When Adrian Munsey was an undergraduate student at King’s College, Cambridge in the mid-1960s, there was a strange wooden panel on the wall of his bedroom. “The novelist E M Forster lived here in 1897,” the panel read, which was odd, because E M Forster still lived in the building, in a room on the floor beneath Munsey.
Forster was by then 88 years old, living on support from King’s and doing very little. It was over 40 years since the author of Howards End and A Room with a View had published any fiction.
“Every morning he would walk across the front court,” Munsey told me recently over a hefty winter lunch at a café on the Farringdon Road, London. “I’m pretty sure most people thought he was dead.”
Munsey himself is now 67: a bright, charming and open individual whose career has taken him from teaching in art schools to directing, composing and producing for TV and film.
“Forster had written about India and his father died when he was very young; I’m half Indian and my father died when I was ten. I don’t want to get too psychological about it but there was something that drew me to his work,” he says.
After switching from history to English, Munsey tore through the Forster canon, avoiding A Passage to India, “because of my father”, which eventually led him to The Longest Journey, probably Forster’s least popular novel. It’s a difficult, allusive coming-of-age tale about a lame-footed boy named Frederick Elliot, known as “Ricky” or “Rickety”.
“I wanted to learn about other people’s inner lives,” Munsey says. “It sounds a little corny but I just couldn’t put it down. Here was this person struggling with ideas of how they should be, but feeling, quite literally, crippled. I saw Forster every day on the way to breakfast, so one morning I plucked up the courage to speak to him. I told him The Longest Journey was the best book I’d ever read and asked if I could buy him a drink.”
“I’m so pleased you’ve said this,” Forster replied. “It’s my favourite of my books. It’s so much based on myself.” The pair went for a glass of white wine. “You know, you’re the first person to ask me to go for a drink in 30 years,” Forster said.
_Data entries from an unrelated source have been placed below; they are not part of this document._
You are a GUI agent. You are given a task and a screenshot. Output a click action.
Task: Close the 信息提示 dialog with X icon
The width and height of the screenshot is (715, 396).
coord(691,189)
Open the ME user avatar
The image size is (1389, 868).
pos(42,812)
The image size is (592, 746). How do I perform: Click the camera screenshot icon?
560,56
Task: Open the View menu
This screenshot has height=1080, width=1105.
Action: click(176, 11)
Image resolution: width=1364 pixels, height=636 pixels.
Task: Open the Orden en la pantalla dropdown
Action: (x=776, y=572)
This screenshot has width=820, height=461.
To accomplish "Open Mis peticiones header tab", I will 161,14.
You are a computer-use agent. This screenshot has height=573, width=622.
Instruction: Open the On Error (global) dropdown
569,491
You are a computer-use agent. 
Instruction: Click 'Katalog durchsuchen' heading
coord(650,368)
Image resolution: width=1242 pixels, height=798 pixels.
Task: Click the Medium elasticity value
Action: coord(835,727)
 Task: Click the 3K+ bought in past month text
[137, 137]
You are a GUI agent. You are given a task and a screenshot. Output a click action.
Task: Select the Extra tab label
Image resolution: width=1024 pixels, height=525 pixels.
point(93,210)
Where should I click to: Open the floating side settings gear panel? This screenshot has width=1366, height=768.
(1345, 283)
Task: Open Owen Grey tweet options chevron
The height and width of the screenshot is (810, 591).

The Longest Journey begins in Cambridge, in rooms which, by further coincidence, Munsey would occupy during his third year of study. Its protagonist fails to realise his artistic ambitions. He moves to rural Wiltshire and becomes a harsh schoolmaster, while his wife mourns for a previous love. Ricky fails to have the “truthful relationships” he so desperately wants – until, that is, he saves his alcoholic half-brother’s life shortly before his own death.
Last year, Munsey spent three weeks in hospital with a suspected heart condition. When he was given the all-clear, he became determined to see the only Forster novel that had never been adapted appear on the big screen.
“James Ivory told me it was too depressing to be made into a film, but I disagree . . . It doesn’t matter if you’re 20, 50 or 70 – the question of redemption is always contemporary.
“The book has been a warning to me against diffidence, dishonesty, being ‘rickety’ in my relationships with others,” Munsey says. “I think I’m the only producer who can make the film.”
He is now in pre-production for an adaptation of Forster’s unloved, unfilmable book. “He was so keen to show how personal it was,” Munsey recalls, “he just blurted it out. It felt to me like a moment of . . . well, connection, I suppose.”